(Do this): Return the lines of the listing below word for word, leaving out the pictures.

Items from a data source
━━━━━━━━━━━━━━━━

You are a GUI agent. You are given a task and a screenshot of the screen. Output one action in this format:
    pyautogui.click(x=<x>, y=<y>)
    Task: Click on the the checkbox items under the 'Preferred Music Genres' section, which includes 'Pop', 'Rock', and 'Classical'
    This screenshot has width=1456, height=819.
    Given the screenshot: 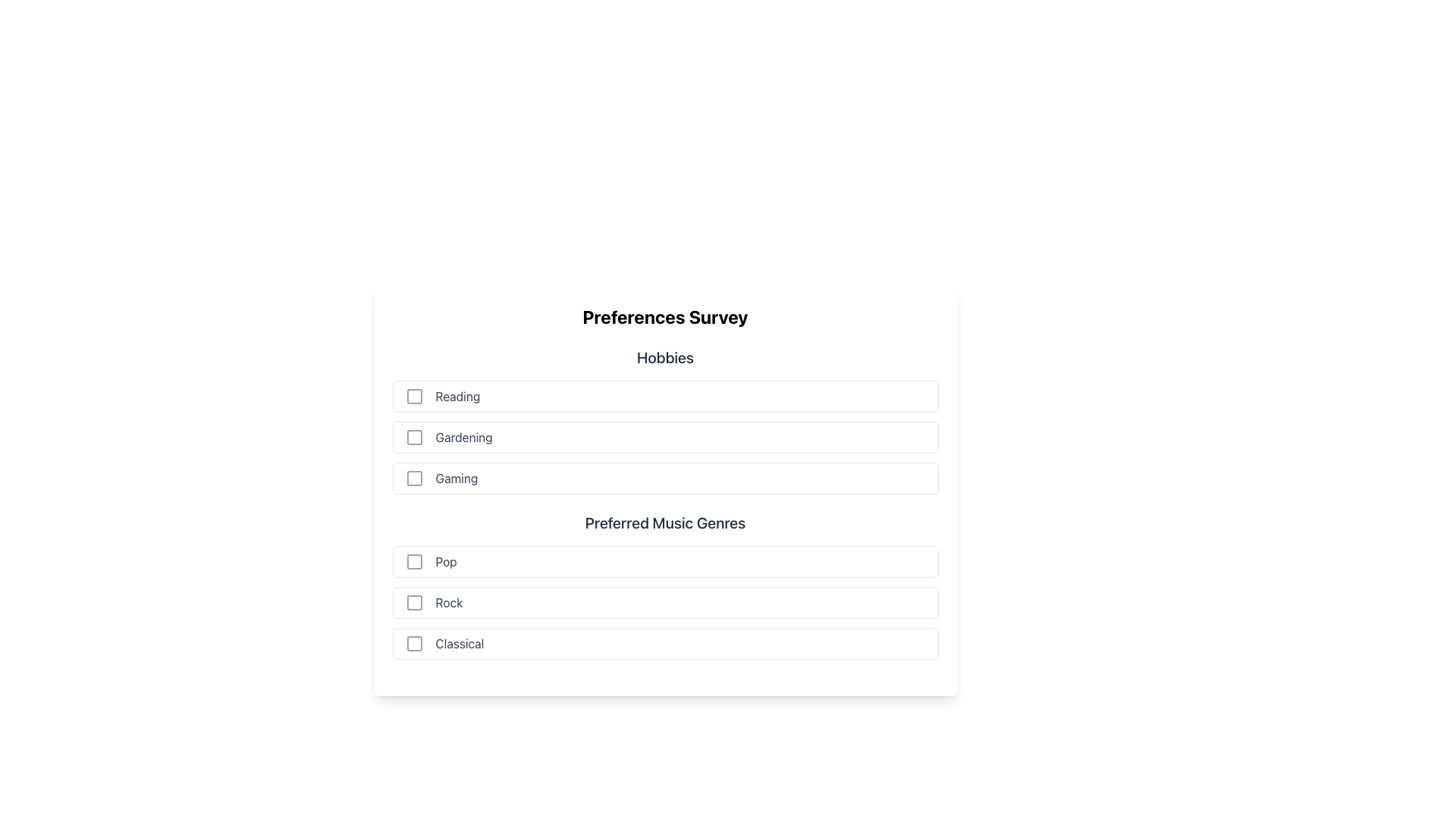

━━━━━━━━━━━━━━━━

(Result below):
You are a GUI agent. You are given a task and a screenshot of the screen. Output one action in this format:
    pyautogui.click(x=<x>, y=<y>)
    Task: Click on the the checkbox items under the 'Preferred Music Genres' section, which includes 'Pop', 'Rock', and 'Classical'
    This screenshot has width=1456, height=819.
    Given the screenshot: 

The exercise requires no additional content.